Each year, a few months before your birthday, Social Security sends you an estimate of benefits. It includes your earnings record. Look this over closely and make sure there are no blank spaces for years in which you know you were employed. If there are, or if there appear to be other errors in the amounts listed, contact Social Security toll-free at (800) 325-0778 or through its Web site.

The same form shows a calculation of annual benefits once you start collecting. It's worth the trouble to compute your own benefits just to make sure that Uncle Sam didn't get his thumbs crossed. The government offers calculators to help you. Using one of these also will let you figure out how much you'd make if you earned more or worked longer.

4. Maximize your savings. Conventional wisdom has said that people a few years from retirement should move money out of stocks and into something safe, such as bonds.

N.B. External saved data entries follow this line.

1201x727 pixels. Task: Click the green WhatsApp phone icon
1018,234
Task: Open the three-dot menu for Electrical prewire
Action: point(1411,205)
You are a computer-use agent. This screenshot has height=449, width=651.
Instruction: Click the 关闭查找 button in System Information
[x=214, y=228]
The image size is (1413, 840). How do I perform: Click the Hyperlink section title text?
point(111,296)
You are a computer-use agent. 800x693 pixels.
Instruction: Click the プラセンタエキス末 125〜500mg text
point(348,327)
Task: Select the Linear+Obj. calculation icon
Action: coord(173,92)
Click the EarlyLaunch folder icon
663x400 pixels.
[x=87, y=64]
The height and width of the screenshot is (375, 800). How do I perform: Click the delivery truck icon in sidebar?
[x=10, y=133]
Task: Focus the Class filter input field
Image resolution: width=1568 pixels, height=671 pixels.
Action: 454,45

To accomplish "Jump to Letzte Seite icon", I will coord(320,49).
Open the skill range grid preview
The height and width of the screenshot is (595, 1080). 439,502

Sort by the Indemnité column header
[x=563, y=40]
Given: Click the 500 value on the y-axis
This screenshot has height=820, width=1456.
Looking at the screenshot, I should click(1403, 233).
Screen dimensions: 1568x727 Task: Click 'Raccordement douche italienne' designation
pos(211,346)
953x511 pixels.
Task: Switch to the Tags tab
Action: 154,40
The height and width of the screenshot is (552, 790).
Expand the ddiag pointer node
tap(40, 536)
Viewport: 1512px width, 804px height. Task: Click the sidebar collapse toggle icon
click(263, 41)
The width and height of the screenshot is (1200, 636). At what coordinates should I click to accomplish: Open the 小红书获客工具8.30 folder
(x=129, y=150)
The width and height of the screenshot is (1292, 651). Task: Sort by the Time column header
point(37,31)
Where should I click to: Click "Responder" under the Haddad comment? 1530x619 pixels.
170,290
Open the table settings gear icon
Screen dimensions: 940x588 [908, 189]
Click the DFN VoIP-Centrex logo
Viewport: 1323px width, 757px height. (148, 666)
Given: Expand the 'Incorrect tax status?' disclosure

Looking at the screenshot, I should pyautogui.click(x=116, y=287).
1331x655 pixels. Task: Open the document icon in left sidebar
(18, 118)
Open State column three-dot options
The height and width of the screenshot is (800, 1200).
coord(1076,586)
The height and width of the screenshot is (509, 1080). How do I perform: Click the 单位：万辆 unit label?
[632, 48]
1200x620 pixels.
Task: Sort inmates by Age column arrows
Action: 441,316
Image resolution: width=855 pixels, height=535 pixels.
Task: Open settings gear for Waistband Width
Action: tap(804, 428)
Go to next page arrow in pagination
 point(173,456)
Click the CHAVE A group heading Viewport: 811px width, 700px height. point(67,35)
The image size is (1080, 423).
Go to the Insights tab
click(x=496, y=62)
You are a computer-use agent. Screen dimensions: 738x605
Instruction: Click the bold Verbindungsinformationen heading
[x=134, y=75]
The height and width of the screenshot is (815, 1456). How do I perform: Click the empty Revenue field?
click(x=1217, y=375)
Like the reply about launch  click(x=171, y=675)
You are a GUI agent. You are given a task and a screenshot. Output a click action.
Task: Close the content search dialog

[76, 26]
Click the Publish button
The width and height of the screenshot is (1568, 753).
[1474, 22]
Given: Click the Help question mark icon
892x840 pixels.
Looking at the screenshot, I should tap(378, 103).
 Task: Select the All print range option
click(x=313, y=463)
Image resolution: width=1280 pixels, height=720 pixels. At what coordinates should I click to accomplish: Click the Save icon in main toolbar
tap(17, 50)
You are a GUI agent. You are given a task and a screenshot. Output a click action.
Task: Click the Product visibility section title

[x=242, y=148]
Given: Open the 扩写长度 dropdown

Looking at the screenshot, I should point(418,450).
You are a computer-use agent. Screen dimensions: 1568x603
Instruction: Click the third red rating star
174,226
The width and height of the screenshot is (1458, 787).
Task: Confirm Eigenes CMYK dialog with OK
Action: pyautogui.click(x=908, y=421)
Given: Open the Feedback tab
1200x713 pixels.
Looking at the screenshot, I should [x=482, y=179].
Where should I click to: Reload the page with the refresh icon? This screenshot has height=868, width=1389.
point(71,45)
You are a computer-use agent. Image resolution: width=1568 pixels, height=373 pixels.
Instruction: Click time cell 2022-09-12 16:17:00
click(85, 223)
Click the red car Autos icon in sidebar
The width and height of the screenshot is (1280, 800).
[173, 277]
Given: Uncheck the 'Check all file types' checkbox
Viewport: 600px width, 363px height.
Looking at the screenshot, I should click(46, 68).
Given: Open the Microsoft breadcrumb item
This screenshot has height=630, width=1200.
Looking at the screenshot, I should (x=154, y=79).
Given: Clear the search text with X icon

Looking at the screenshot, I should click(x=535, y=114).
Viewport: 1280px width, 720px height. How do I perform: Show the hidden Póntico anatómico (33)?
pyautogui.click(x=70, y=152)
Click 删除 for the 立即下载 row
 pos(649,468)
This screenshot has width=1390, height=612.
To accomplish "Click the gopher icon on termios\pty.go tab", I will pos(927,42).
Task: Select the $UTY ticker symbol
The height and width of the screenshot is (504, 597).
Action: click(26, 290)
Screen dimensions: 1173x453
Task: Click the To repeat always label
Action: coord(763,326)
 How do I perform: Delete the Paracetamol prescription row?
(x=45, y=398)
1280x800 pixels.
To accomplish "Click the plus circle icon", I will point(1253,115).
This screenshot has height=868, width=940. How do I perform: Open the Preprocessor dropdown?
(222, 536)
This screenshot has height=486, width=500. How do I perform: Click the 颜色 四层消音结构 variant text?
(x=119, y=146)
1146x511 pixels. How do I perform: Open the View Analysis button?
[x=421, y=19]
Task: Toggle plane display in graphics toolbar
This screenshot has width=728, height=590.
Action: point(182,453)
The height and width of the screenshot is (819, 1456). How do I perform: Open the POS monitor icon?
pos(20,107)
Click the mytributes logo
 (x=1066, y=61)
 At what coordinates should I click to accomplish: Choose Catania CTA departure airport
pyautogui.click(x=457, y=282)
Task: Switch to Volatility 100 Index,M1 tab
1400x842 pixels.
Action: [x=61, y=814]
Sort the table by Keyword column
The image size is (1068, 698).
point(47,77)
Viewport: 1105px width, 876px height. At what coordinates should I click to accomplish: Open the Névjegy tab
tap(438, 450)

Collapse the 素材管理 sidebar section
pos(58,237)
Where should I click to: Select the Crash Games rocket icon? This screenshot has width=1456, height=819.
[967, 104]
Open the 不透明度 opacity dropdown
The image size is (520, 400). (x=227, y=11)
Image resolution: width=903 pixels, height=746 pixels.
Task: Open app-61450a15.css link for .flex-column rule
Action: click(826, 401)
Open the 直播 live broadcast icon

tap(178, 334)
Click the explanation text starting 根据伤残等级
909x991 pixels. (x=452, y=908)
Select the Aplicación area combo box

These days, with interest rates averaging less than 4 percent, this advice seems too conservative, increasing the likelihood that you'll run out of money. So for many savers, that means making a new plan. Jeff Gage, a Washington, D.C.-based financial adviser and president of FCA Rochdale, urges his clients to create a spending plan that calculates not only what they will need to live, but also what the potential tax bite is likely to be along the way. "Just changing one variable can make a dramatic difference over 30 years of retirement," Gage says.

Calculating the tax bite may require sophisticated advice, but a good place to start is by dividing your savings into three pots: money on which the taxes have been paid, money on which only capital gains will be due, and money on which ordinary income taxes will be owed. Gage says breaking down your savings in this way makes it easier to decide a number of things, including whether paying taxes now and moving money into a Roth IRA makes sense.

5. Roth or regular? Roth IRAs, and the new Roth 401(k)s, which are now available from some employers, are funded with after-tax dollars, but they grow tax-free. They also don't require minimum distributions at age 70½. Tax laws let you pay the taxes owed at your current tax rate and convert the assets in a regular IRA to a Roth IRA in a process called a Roth conversion. Generally, converting to a Roth is a good idea if you anticipate that your income won't fall much after you retire.

Until now, many people couldn't have Roth IRAs because of their strict income limits, but Roth 401(k)s allow high earners to escape that limitation. "This can be a huge advantage," says Michael Hatlee, manager of retirement services with the Chemung Canal Trust Co., in Elmira, N.Y.

In 2007, all workers over 50 whose companies offer the plan will be entitled to contribute up to $20,500 to a Roth Roth 401(k). Roth 401(k)s also will be available to self-employed individuals. Plenty of financial Web sites help you determine whether a Roth makes sense for you, including one at dinkytown.net.

6. How much will it take? Look hard at your budget and calculate how much you're likely to spend after you're no longer working full time. Bankrate's budgeting calculator can help you figure out your future expenses. Don't forget to add in extra health costs. In 2005, the average 65-year-old spent $4,193 annually on health care, according to the Bureau of Labor Statistics.

7. Take complete inventory. Compute the total amount that you're likely to have to fund your retirement. With the time so close, it's not just a wild guess anymore. There are some calculators that will help you do this, including Bankrate.com's 401(k) retirement savings calculator. It not only estimates savings and Social Security, it also allows you to factor into your plan one-time windfalls such as inheritances and lump-sum pension distributions. And you can calculate how much working at a part-time job will extend your retirement savings. If these calculators don't do the job, talk to your employer. Some employers have access to extremely sophisticated planning tools, so ask your personnel department if you can use one.